FACS celebrates accomplishments at 120th AGM
by Mike Zettel, Niagara This Week
Growing up, Samantha Tufford was fairly certain about one thing: she would not be receiving a post-secondary education.
Instead, she resigned herself to scraping by in order to graduate high school and then go out into the workforce and take whatever job she could find. To be sure, there are worse things in life, but for Tufford, it wasn’t exactly her dream.
Now Tufford is realizing her dream. She just finished her third year at Brock, where she is studying English language and literature with the hopes of becoming an English professor.
A big part of the reason for her success is the support she received from Family and Children’s Services Niagara (FACS).
When Samantha was 12, her 16-year-old sister, Laura, filed for custody in order to remove Samantha from a difficult home situation with her parents. After court proceedings Laura was granted custody of her sister a year later.
“I grew up really fast,” Laura said of having to become her sister’s primary caregiver. Fortunately, the two had support, including regular visits from caseworkers and a tutor to help Samantha when she was struggling during her last year of high school.

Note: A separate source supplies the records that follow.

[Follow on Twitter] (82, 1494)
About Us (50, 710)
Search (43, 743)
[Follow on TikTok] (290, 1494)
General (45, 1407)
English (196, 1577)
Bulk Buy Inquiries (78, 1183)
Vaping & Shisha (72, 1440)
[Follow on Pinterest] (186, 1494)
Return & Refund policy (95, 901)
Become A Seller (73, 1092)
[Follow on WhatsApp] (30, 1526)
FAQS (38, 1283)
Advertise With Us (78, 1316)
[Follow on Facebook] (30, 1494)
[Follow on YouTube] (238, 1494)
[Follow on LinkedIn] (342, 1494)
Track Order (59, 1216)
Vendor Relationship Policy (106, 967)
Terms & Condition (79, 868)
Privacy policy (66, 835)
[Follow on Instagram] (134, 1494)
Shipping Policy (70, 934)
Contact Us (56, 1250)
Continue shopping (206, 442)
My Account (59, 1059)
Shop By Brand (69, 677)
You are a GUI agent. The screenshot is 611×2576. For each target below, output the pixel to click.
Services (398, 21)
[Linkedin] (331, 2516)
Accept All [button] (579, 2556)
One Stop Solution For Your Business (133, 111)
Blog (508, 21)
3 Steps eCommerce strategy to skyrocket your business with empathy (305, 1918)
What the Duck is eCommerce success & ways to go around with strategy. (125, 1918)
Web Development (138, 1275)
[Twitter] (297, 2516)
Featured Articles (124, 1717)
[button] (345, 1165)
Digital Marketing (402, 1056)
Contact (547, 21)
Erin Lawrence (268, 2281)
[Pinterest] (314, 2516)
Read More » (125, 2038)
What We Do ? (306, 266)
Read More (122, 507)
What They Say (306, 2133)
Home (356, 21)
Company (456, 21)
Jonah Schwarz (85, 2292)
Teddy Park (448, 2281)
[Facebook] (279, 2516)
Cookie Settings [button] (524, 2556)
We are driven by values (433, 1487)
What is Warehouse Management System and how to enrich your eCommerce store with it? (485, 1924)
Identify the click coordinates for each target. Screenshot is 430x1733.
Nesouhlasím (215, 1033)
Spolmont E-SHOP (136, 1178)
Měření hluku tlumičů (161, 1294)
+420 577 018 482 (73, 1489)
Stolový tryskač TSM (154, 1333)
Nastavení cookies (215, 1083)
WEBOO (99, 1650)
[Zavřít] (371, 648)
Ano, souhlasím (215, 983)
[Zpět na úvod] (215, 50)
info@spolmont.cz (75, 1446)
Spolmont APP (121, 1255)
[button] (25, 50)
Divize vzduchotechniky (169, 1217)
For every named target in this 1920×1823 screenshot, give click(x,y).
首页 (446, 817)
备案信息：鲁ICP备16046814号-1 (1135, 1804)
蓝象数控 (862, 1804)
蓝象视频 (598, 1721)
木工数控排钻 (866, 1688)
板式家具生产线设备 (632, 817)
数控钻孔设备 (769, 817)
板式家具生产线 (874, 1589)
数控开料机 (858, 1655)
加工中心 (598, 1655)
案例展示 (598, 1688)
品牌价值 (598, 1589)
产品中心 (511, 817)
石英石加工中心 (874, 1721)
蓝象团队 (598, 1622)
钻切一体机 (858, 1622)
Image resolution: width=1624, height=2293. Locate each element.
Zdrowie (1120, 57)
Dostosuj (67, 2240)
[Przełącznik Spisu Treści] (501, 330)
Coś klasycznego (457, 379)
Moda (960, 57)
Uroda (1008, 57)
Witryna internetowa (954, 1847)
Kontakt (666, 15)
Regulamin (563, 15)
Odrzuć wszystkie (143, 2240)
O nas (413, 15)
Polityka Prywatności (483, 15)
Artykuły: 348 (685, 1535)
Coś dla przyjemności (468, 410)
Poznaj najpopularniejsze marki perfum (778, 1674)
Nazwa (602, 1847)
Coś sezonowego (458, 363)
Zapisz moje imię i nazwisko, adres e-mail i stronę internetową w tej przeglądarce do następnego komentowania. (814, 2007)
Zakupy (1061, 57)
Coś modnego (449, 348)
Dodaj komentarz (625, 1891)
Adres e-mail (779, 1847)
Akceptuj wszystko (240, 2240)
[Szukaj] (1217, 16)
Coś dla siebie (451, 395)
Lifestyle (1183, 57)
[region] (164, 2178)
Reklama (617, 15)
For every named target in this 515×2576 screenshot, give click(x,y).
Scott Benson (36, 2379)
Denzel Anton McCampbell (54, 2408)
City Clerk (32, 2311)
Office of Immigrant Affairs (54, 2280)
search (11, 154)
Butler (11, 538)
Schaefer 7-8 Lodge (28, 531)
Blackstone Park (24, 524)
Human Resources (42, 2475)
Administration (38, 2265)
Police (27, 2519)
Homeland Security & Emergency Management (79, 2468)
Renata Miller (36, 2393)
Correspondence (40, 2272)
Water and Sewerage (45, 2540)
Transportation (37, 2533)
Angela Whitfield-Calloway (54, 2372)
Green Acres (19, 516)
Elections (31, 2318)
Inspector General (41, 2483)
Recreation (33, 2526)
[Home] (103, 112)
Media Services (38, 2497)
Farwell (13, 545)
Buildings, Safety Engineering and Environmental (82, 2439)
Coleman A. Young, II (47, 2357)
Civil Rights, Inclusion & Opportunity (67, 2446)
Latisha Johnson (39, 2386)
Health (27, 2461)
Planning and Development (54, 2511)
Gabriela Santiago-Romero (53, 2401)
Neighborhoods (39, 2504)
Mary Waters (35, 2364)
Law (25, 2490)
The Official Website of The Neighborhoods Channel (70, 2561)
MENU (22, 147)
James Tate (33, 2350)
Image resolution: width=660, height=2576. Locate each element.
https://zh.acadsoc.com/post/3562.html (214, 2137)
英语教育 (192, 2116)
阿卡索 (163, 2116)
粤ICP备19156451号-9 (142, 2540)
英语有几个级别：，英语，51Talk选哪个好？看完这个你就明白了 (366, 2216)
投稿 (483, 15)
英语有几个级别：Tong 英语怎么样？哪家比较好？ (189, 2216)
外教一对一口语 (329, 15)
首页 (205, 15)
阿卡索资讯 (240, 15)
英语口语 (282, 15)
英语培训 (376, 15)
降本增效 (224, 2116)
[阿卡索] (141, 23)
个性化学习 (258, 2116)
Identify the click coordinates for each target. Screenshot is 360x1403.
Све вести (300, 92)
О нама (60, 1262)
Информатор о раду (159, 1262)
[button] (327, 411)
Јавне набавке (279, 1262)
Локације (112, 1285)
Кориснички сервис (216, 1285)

“Everybody became kind of family,” Laura said. “Everyone from FACS became mom and dad.”
And when she was starting at Brock, Samantha was able to obtain a bursary, which covered the costs of books and other expenses and allowed her to stop working multiple jobs and focus on her studies.
“I was doing that during high school,” she said.
Now 21, Samantha is living independently in her own place in St. Catharines; her sister, though, is not too far away, living just down the road.
Laura recently completed two years of police foundations and is now the supervisor for a security company in Hamilton, the first woman to hold that position.
She said the support from FACS was crucial to both her and Samantha’s success.
“Samantha wouldn’t be where she is today without Family and Children’s Services, and neither would I,” she said.
On Wednesday, June 20, during FACS’ 120th annual general meeting, Samantha was one of 32 young people under agency care to receive financial assistance for post-secondary education and job skills training. In all, more than $60,000 in assistance was distributed.
The meeting was held at Heartland Forest in Niagara Falls and included representation from the region’s indigenous community, including traditional food offerings and an opening and closing ceremony.
Elaine Berwald, an elder and knowledge keeper, said she was honoured to have been invited to do the opening for the fourth time. She said she was first invited to FACS eight years ago to speak about her experience as a survivor of the ’60s scoop, when thousands of indigenous children were removed from their homes and placed with non-indigenous families.
She said the relationship between the indigenous community and FACS Niagara is a testament to everyone’s commitment to communication. It needs to continue, she said.
“Our ears are open, and our hearts are in a good way.”
Brian Eckhardt, who marked the completion of his second and final term as board president, said FACS has worked hard to build a strong relationship with the indigenous community, though there’s always more work to be done.
“We do it together,” he said. “We can’t do any of this work alone.”
Eckhardt said the agency has accomplished a great deal in the past year for which to be proud, including managing a significant leadership change with Anna Bozza coming on as executive director. FACS Niagara has also made its transition to CPIN, the Child Protection Information Network, which links child protection agencies across Ontario.
“We’re trying to prevent cases where people move across the province and slip through the cracks,” he said.
Speaking with This Week Bozza said another big change this year involved Child and Family Services Act becoming the Child, Youth and Family Services Act. More than simply a name change, this extended the full range of child protection services to 16- and 17-year olds where previously it was only for children under the age of 16.
Incoming president Shaun Adams, a volunteer board member with FACS for six years, said he’s proud of how well such large group of people – some 400 employees and 200 volunteers – work together as a team.
“It still feels like a small business, very cohesive, great teamwork,” he said.
In all, the 209 volunteers donated 53,088 hours of service, helping out as tutors, mentors, knitters, baby cuddlers and board members and driving 2.4 million km to provide transportation to get kids and families to important visits and appointments.
And obviously, Adams said, foster parents are crucial to their success, and the need for more is constant.
There are currently 134 approved homes and a monthly average of 463 children in care.
But FACS’ service goes beyond that, as 95 per cent of the kids they reach remain in their family home in the care of their parents.